En tout cas, on a bien vu comment, en quelques jours, l’une des « pré-promesses » de François Hollande – les fameux 60 000 postes d’enseignants – a été si ce n’est balayée, du moins très affaiblie, à tort ou à raison. On voit bien aussi la prudence des uns et des autres concernant la façon doit la France peut affronter cette crise. Sarkozy joue les présidents protecteurs, désignant les autres pays européenes supposément en plus grande difficulté que nous, tout en annonçant de nouvelles mesures contre le chômage. François Hollande propose d’articuler la rigueur, la croissance et la justice fiscale. Espérons que ce tryptique, encore bien abstrait, trouvera à se concrétiser dans les semaines qui viennent.

En face d’eux, leurs challengers peuvent manifester plus d’imagination ou en tout cas surprendre davantage. Quoiqu’on en pense sur le fond, la sortie « made in France » de François Bayrou a frappé les esprits. On l’aurait attendu chez Marine Le Pen. Dans la bouche de l’européen Bayrou, elle prend une autre totalité. Le génie de ce candidat est celui de l’incarnation. Rappelons-nous que c’est en giflant un sauvageon qui lui faisait les poches qu’il avait dépassé Chevènement en 2002. Ce dernier défendait les valeurs de l’école républicaine avec des mots. Bayrou avait su trouver le geste. « Produire et instruire », le slogan de Bayrou, est une belle formule qui désigne deux priorités essentielles. En tout cas, en deux semaines, le Béarnais a doublé son capital électoral, pasant de 7 à 14% dans le sondage Opinion-Way-Les Echos-radio Classique et de 7 à 11% dans celui du Journal du Dimanche, tandis que Marine Le Pen progresse à 20%, réalisant ses meilleurs scores dans les catégories ouvriers (35%) et actifs (35-49 ans), la cible du fameux slogan sarkozyen « travailler plus pour gagner plus ».

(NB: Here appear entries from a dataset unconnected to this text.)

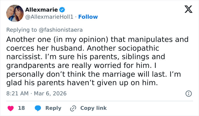The image size is (199, 116).
Task: Open Allexmarie's profile avatar photo
Action: click(14, 13)
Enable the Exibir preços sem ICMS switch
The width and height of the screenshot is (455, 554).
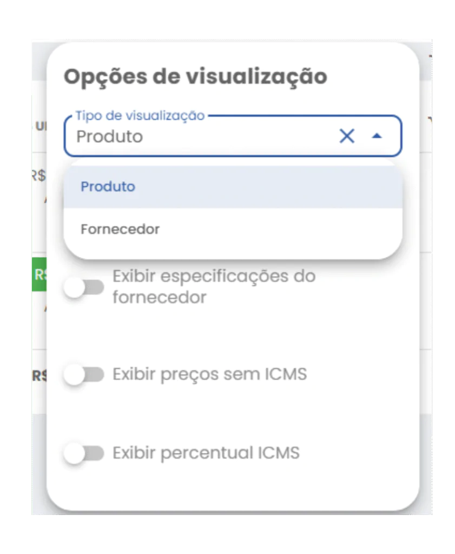84,374
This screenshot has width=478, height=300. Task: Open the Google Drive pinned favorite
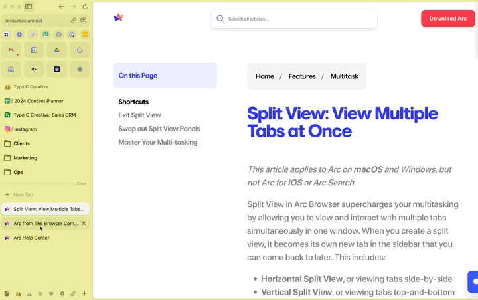(57, 50)
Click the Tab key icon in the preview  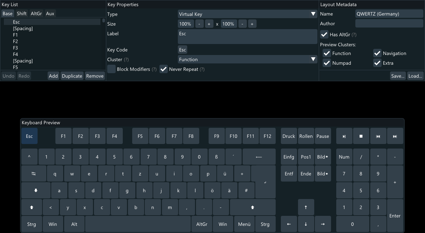point(34,173)
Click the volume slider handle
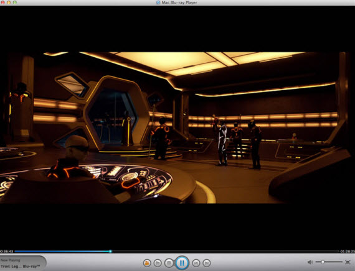The height and width of the screenshot is (271, 355). click(323, 262)
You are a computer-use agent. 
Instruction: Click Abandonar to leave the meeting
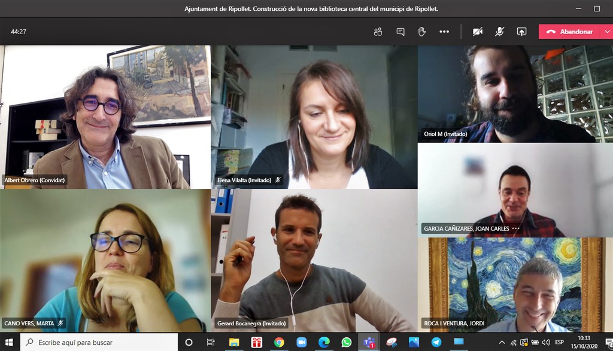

On dira, et on aura raison, que tout ça est encore de la communication. Daniel Cohn-Bendit a déclaré voici quelques mois qu’en des temps aussi incertains que ceux que nous vivons, les candidats ne se feront plus élire sur un programme – si rien n’est sûr rien ne peut être promis – mais sur une aptitude à affronter des situations difficiles. Bref, la personnalité, la confiance qu’elle suscite ou pas, deviendraient beaucoup plus convaincantes qu’un programme dont le candidats comme les électeurs savent désormais qu’il sera fonction des aléas de la conjoncture.

Sans partager forcément cette vision – qui réduit considérablement le champ de la politique et de la démocratie – il faut reconnaître que le comportement des candidats – prudent, sauf Marine Le Pen, en matière de promesses – lui donne plutôt raison. Cette autre donnée renforce encore les chances des outsiders. Et celle de l’aventure que doit continuer à constituer une élection présidentielle, donnant à tous les candidats la possibilité de proposer et d’être entendu. Sinon, autant installer tout de suite Jean-Claude Trichet à l’Elysée, à l’instar de ce qui s’est passé en Italie ou en Grèce. Ou, plus sérieusement, s’attendre à un fort taux d’abstention.

Si, dans les semaines qui viennent, la campagne devait donner plus de crédit au pronostic de Dominique Paillé, nous aurions alors quatre candidats dans une fourchette allant de 17 à 23%. Qui donnerait une seconde jeunesse à la formule de Coluche : « la France n’est pas coupée en deux, elle est pliée en quatre ».